◆ **DESCRIPTION OF THE TASK**: When you reach the entries below, transcribe each line word for word.
··· INPUT FOR THIS TASK ···
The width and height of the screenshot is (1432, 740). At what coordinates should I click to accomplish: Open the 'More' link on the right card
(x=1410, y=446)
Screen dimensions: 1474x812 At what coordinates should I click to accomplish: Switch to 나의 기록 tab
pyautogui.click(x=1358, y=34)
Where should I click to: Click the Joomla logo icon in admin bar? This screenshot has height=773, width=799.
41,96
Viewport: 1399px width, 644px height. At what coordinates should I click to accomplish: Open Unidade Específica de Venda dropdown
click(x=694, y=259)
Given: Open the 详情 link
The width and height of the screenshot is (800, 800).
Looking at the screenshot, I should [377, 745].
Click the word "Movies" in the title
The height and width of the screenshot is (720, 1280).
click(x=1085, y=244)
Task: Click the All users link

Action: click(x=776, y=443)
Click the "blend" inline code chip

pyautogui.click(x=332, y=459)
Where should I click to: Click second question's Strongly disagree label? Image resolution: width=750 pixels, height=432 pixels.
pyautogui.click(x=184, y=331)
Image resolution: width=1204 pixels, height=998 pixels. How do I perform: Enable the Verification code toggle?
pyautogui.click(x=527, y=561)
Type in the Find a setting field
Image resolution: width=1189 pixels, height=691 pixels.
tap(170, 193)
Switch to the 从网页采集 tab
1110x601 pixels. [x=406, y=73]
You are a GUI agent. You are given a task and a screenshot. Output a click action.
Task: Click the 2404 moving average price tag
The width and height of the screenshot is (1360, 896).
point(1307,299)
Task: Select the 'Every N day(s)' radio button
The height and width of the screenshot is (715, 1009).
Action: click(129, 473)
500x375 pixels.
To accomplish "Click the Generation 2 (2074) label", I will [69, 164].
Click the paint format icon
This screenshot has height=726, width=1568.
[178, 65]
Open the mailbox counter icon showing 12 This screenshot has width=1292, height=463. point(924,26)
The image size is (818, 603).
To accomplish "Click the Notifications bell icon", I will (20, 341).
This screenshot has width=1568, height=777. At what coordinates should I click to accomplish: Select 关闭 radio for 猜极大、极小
···
◆ **EXPECTED ANSWER**:
The width and height of the screenshot is (1432, 740). At what coordinates should I click to accomplish: Open the 'More' link on the right card
(x=1410, y=446)
Screen dimensions: 1474x812 At what coordinates should I click to accomplish: Switch to 나의 기록 tab
pyautogui.click(x=1358, y=34)
Where should I click to: Click the Joomla logo icon in admin bar? This screenshot has height=773, width=799.
41,96
Viewport: 1399px width, 644px height. At what coordinates should I click to accomplish: Open Unidade Específica de Venda dropdown
click(x=694, y=259)
Given: Open the 详情 link
The width and height of the screenshot is (800, 800).
Looking at the screenshot, I should [377, 745].
Click the word "Movies" in the title
The height and width of the screenshot is (720, 1280).
click(x=1085, y=244)
Task: Click the All users link

Action: click(x=776, y=443)
Click the "blend" inline code chip

pyautogui.click(x=332, y=459)
Where should I click to: Click second question's Strongly disagree label? Image resolution: width=750 pixels, height=432 pixels.
pyautogui.click(x=184, y=331)
Image resolution: width=1204 pixels, height=998 pixels. How do I perform: Enable the Verification code toggle?
pyautogui.click(x=527, y=561)
Type in the Find a setting field
Image resolution: width=1189 pixels, height=691 pixels.
tap(170, 193)
Switch to the 从网页采集 tab
1110x601 pixels. [x=406, y=73]
You are a GUI agent. You are given a task and a screenshot. Output a click action.
Task: Click the 2404 moving average price tag
The width and height of the screenshot is (1360, 896).
point(1307,299)
Task: Select the 'Every N day(s)' radio button
The height and width of the screenshot is (715, 1009).
Action: click(129, 473)
500x375 pixels.
To accomplish "Click the Generation 2 (2074) label", I will [69, 164].
Click the paint format icon
This screenshot has height=726, width=1568.
[178, 65]
Open the mailbox counter icon showing 12 This screenshot has width=1292, height=463. point(924,26)
The image size is (818, 603).
To accomplish "Click the Notifications bell icon", I will (20, 341).
This screenshot has width=1568, height=777. At what coordinates should I click to accomplish: Select 关闭 radio for 猜极大、极小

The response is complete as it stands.